Un libro, una canzone: insieme
È strano come alcuni romanzi finiscano nelle menti e nelle mani di scrittori inaspettati. Delle idee che poco o nulla ci azzeccano con lo stile e il respiro che l’autore spesso marca nelle sue storie. Poi però, succede. Di colpo, senza che nessuno se ne fosse accorto più di tanto, Josè Saramago scrisse un libro che era e dovrebbe essere riconsegnato al suo reale inventore: Gianni Rodari. Il libro si chiama Racconto dell’isola sconosciuta, ed è un libro alla Gianni Rodari. Semplice, ironico e genuino. E come tutte le sue storie, dentro di esse, un mondo.
E invece lo ha scritto lui, Saramago. Uno scrittore criptico, sfuggevole, che non le finisce mai quelle frasi, mai un punto, sintattiche lunghissime dove è facile perdersi nei meandri rocciosi della grammatica latina. Ma non lo dico come critica. Anzi, tutti provano a fare quello che faceva lui, ma senza successo. Perché lui lo fa da Dio. Continua a varcare quella linea tra il discorso parlato e scritto, trovando scorciatoie e illuminazioni originali per entrambi.
Lui è un uomo che ha fatto parlare Dio come personaggio, e lo ha fatto in maniera assurda (l’ho detto che scrive da Dio), fa dei dialoghi pazzeschi ed esce continuamente da quel guscio pigro che ammorbida gli intellettuali e annoia noi giovani. Poi ha scritto questo libro. Un libro praticamente per bambini. È di poche pagine, in alcune edizioni qualche disegno. La storia è semplicissima. Un uomo prende una barca per cercare un’isola misteriosa. Punto. Niente cecità, niente Dio che parla, niente di niente. L’essenziale, come una storia per bambini.
Allora la cerchi di leggerla, un po’ per curiosità e un po’ per capire come mai alcuni autori si vogliono rovinare facendo cose che non sono nel loro. In quindici minuti lo finisci e rimani lì un po’ così. Non più dove eri prima, ma su quella barca, assieme all’uomo misterioso alla ricerca dell’isola sconosciuta.
Sei lì, ti volti e vedi una donna, la donna delle pulizie. Ti guarda, ed è innamorata di te. La guardi e ricambi il suo amore. Le onde si dileguano, la trama naviga via, una semplice ma raffinata descrizione della barca fa da musica a tutto quel panorama. Il resto è tenerezza. Tanta. Quella di trovarsi a cercare qualcosa che è un’isola ma che potrebbe essere un sentimento più grande, e il sapere di starlo cercando con l’unica persona che davvero vuoi affianco.
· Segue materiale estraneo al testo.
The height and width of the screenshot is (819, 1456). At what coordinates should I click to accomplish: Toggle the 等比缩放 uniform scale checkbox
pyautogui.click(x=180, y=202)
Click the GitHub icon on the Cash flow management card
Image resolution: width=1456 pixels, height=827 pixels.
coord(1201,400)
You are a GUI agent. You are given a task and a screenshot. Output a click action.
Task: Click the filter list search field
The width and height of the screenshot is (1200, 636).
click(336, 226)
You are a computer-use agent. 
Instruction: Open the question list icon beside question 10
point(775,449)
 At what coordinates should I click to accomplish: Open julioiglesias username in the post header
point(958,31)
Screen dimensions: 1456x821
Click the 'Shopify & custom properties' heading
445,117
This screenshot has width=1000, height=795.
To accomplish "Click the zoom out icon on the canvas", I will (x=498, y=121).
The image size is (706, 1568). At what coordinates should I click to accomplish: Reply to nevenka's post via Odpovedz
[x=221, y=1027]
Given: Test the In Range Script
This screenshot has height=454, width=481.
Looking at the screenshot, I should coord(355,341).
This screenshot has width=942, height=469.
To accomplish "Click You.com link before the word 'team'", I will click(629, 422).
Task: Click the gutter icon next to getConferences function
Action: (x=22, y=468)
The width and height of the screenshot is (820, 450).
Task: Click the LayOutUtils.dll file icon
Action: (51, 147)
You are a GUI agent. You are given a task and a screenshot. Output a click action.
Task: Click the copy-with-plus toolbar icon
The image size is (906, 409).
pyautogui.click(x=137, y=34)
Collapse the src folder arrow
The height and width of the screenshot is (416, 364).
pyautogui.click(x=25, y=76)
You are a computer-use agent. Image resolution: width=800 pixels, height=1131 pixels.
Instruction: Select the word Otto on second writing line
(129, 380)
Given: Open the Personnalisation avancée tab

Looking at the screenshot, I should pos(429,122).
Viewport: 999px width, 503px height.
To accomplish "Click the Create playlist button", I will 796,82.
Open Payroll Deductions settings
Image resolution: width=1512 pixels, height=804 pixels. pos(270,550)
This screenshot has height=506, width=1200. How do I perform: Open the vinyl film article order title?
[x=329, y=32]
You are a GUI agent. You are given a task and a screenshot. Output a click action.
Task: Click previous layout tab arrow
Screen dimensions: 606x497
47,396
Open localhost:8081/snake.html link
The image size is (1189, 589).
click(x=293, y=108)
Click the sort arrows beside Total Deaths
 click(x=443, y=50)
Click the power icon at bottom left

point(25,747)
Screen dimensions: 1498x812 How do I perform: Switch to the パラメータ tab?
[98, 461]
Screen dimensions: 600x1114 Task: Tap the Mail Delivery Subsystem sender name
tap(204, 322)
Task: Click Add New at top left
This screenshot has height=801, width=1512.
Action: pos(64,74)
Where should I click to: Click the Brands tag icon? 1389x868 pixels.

Aspettandola, pensandola, navigando con lei. Come nella canzone “Navi” di Ivan Graziani.
Sarà che io sono un po’ sensibile di mio, sarà che a me le storie d’amore (quando scritte bene) mi fanno sempre un po’ piangere, però credo che ci siano poche cose più belle di questa: mettersi in viaggio con la persona giusta per cercare qualcosa. Chiamatela amicizia, chiamatela umanità. Chiamatela storiella per bambini, o sacra verità.
Però vien voglia di cercarla, quell’isola misteriosa. Nonostante le tempeste, nonostante le intemperie. Nonostante noi, isole sconosciute in ricerca di noi stesse.